Generasi muda di Indonesia kini memiliki peluang menarik untuk mengasah bakat sepak bola mereka melalui format 4 lawan 4 — mengesampingkan format tradisional 11v11 yang membuat bola jarang disentuh. Format baru ini diperkenalkan melalui 4v4 Indonesia Cup 2025 sebuah turnamen perdana yang digagas oleh legenda sepak bola Jepang, Keisuke Honda dan diadakan di Stadion ASIOP, Jakarta.
Apa Keunggulan Format 4v4?
Menurut Honda, format ini menawarkan berbagai keunggulan:
- Sentuhan Bola Lebih Intens : Para pemain muda mendapatkan lebih banyak kesempatan menyentuh bola dengan hanya 3 rekan di lapangan.
- Durasi Singkat dengan Intensitas Tinggi : Setiap pertandingan berlangsung selama 10 menit, mendorong pemain untuk bermain cepat tanpa banyak waktu istirahat.
- Pemikiran Mandiri dan Kerja Sama Tim : Tanpa kehadiran pelatih atau orang tua di sisi lapangan, anak-anak didorong untuk berpikir mandiri dan berkolaborasi dalam tim.
Rincian Turnamen
- Diikuti oleh 24 tim kategori U-11 dari berbagai wilayah.
- Menerapkan aturan seperti shot-clock 20 detik, zona skor, dan reboot yang cepat.
- Turnamen ini juga menjadi seleksi wakil Indonesia untuk 4v4 Asia Cup 2025 di Jepang.
Pemenang Turnamen
Charet’s Kabupaten Bandung berhasil meraih gelar juara dan akan mewakili Indonesia di Asia Cup di Tokyo pada Agustus mendatang.
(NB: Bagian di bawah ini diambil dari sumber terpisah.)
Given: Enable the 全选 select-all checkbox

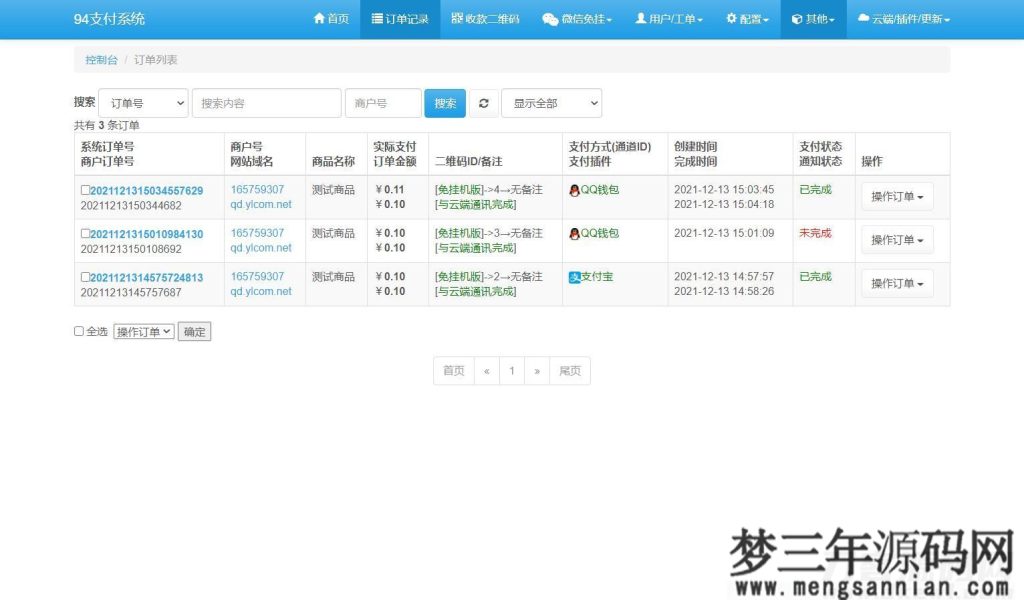Looking at the screenshot, I should pyautogui.click(x=79, y=331).
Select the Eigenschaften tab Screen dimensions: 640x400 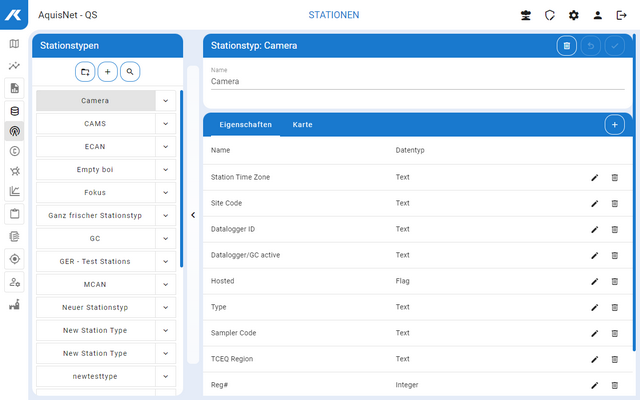[x=241, y=125]
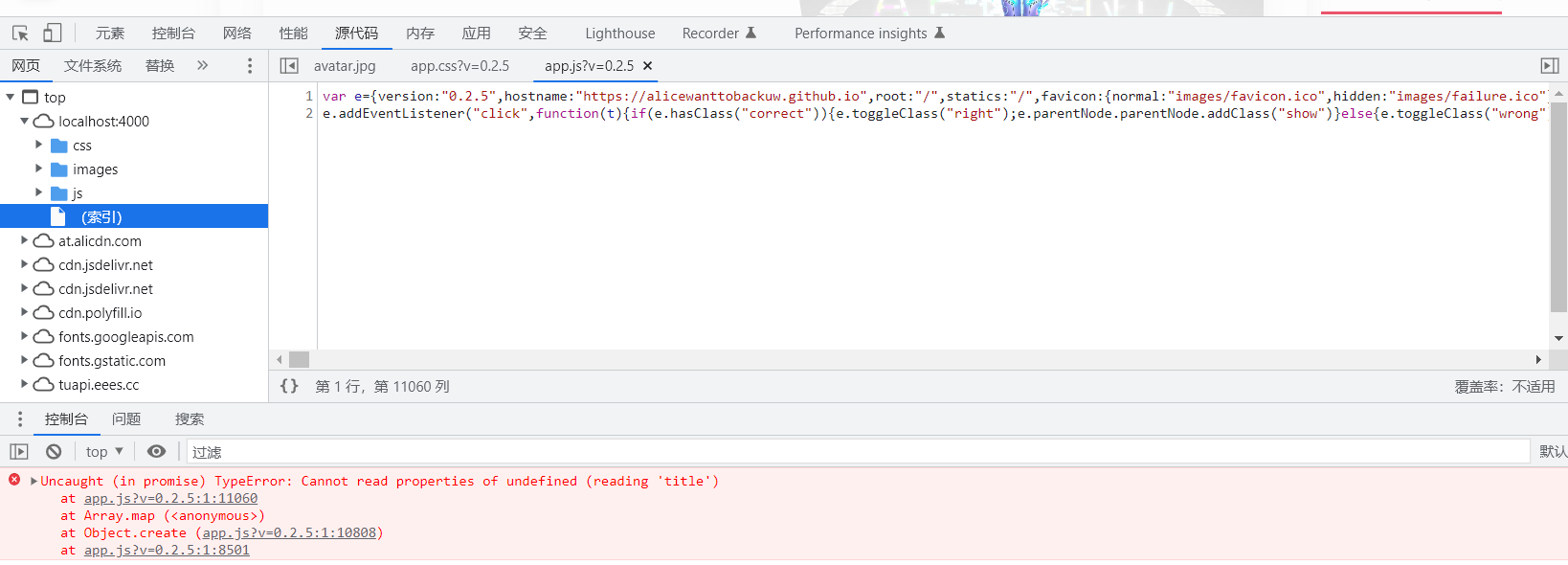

Pendapat dari Honda & Sponsor
- Honda menyatakan bahwa format ini berhasil mendorong anak-anak bermain dengan intensitas tinggi sejak awal:
“Pemain muda perlu sering menyentuh bola … 10 menit adalah waktu yang sangat singkat, sehingga mereka harus bermain dengan intensitas yang sangat tinggi.”
- Wakil Presiden J Trust Bank Indonesia, Masayoshi Kobayashi, menyoroti aspek edukatif dari olahraga ini:
“Sepak bola adalah media pembelajaran hidup … melatih semangat pantang menyerah, sportifitas, dan kepercayaan diri.”
Kesimpulan
Format 4v4 ini menjadi cara baru yang efektif untuk meningkatkan kualitas teknik, pola pikir, dan karakter anak-anak. Mereka jadi lebih sering berinteraksi dengan bola, lebih mandiri, dan belajar kerja sama secara cepat. Ke depan, format ini memiliki potensi besar untuk menjadi design pembinaan usia dini di Indonesia!